**DIRECTIVES**
a) Extract everything from "This abhorrent act" down to "rhetoric often comes." in the commentary on the Butler rally shooting, copying the words precisely.
b) Keep writing the commentary on the Butler rally shooting, picking up right after its last sentence.

**QUOTED TEXT**

-------

What we witnessed on Saturday afternoon in Butler, Pennsylvania was certainly history. Assassination attempts on current or former presidents are, regrettably, much more common than we might expect—or like—in a democracy, and former president Donald Trump is now part of a sad American legacy of political violence, one perpetrated exclusively with guns.
Somehow, a man with an AR-15 style semi-automatic rifle managed to avoid Secret Service and local police, climb a roof, and shoot at the former president during an outdoor rally—grazing him in the ear, killing at least one attendee, and critically injuring two more. Mere fractions of an inch and this moment in time would be tragically Historic.
It may yet prove historic. One of Trump’s indisputable skills is that he instinctively intuits a media moment. Those instincts resulted in a photo for the ages. Getting shot at, clipped, and then rising, bloodied, fist raised in defiance, yelling “Fight!” to his audience… those optics may well solidify his supporters and propel him to the White House. A Hollywood screenwriter could scarcely script it better.
Which is not to say Trump is assured of—or somehow now deserves—another term. Nor does it mean that his opponents should stop calling out his dangerous rhetoric. Quite the opposite. It’s imperative they now work doubly hard to defeat him.
This abhorrent act against a former president and current presidential candidate must serve as a reminder that political violence is never acceptable, no matter the target, and that violent rhetoric has real-world repercussions. Yet we must not mistake from where that rhetoric often comes.
Just minutes after the shooting, J.D. Vance wrote on X/Twitter:
Today is not just some isolated incident.
The central premise of the Biden campaign is that President Donald Trump is an authoritarian fascist who must be stopped at all costs.
That rhetoric led directly to President Trump's attempted assassination.
This is transparent, self-serving bullshit. Vance is a leading vice presidential contender for a candidate who calls his opponents “vermin,” agitates for immigrants to be concentrated into camps and deported, and reportedly inspired 54 cases of violence, threats, and alleged assaults in his name. It’s unsurprisingly characteristic for their party to blame the other side rather than looking inward at their standard bearer.

-------

**SOURCE MATERIAL**
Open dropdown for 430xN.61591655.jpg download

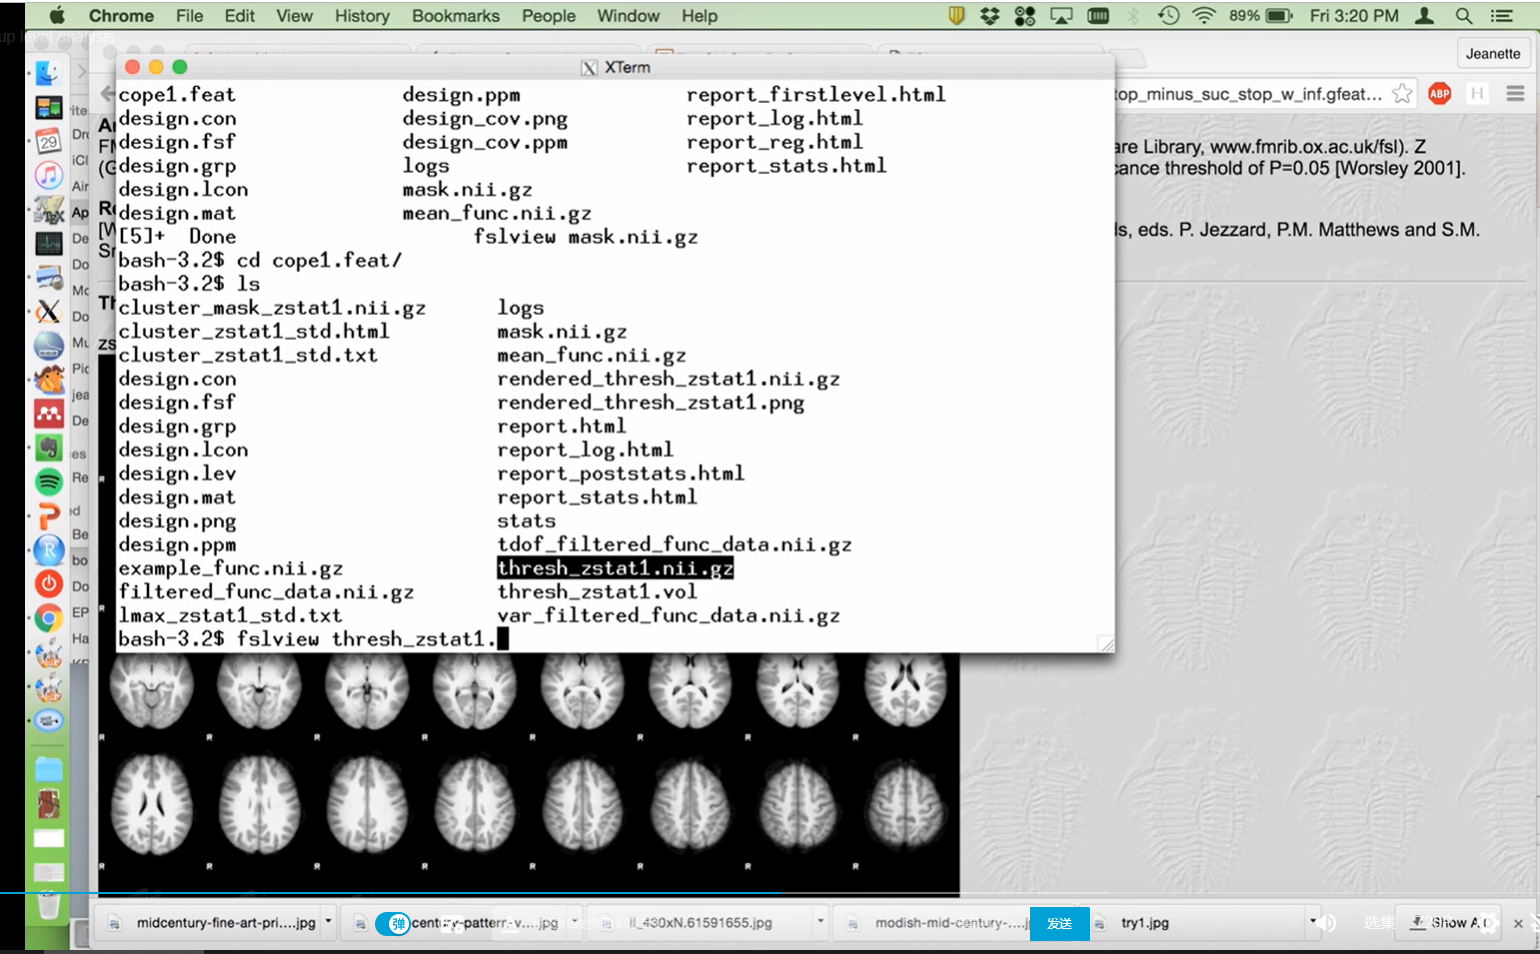(x=820, y=922)
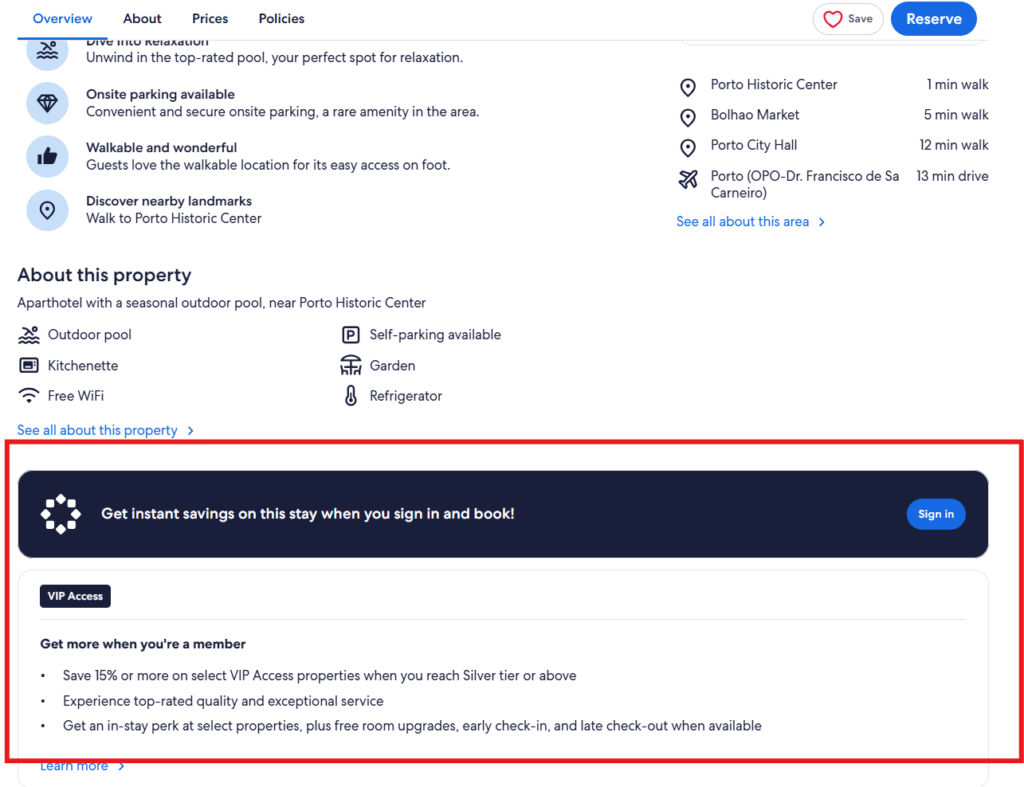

-------

**RESPONSES FOR EACH TASK**
a)
This abhorrent act against a former president and current presidential candidate must serve as a reminder that political violence is never acceptable, no matter the target, and that violent rhetoric has real-world repercussions. Yet we must not mistake from where that rhetoric often comes.

b)
President Biden’s call to “lower the temperature” is welcome and necessary, as long as we remember which side generates most of the heat.
It’s right for President Biden to call the attack “sick,” and state unequivocally that “there’s no place in America for this kind of violence,” even as the other side uses violent imagery.
It’s appropriate to call for “unity”, as long as we aren't meeting fascists “halfway” to fascism.
Meanwhile, let’s not ignore the nature of the assault itself. It is practically Shakespearean that the would-be assassin’s weapon of choice was an AR-15, which the GOP fetishizes and the NRA once called “America’s Rifle”. This is a party whose members wear AR-15 rifle pins, pose with assault-style rifles for Christmas, oppose gun-free zones (unless they’re in those zones), and have no intention of addressing gun violence.
Beyond “unity” and “lowered temperatures,” what we should be calling for are laws restricting access to AR-15 style assault weapons (and bump stocks, recently deemed legal again by the far-right Supreme Court majority), plus stricter restrictions on who can buy any gun and when.
I want Hakeem Jeffries and Chuck Schumer to immediately offer bills in the House and Senate today. Call it, I dunno, the “Tough Republicans Uniting for Maximum Protection Act” and dare Mike Johnson, Mitch McConnell, and the rest of the GOP to block it.
Taking the attempted assassination of a former president with an AR-15, and using it to ban those weapons?
That would make this moment absolutely Historic, in the best possible way.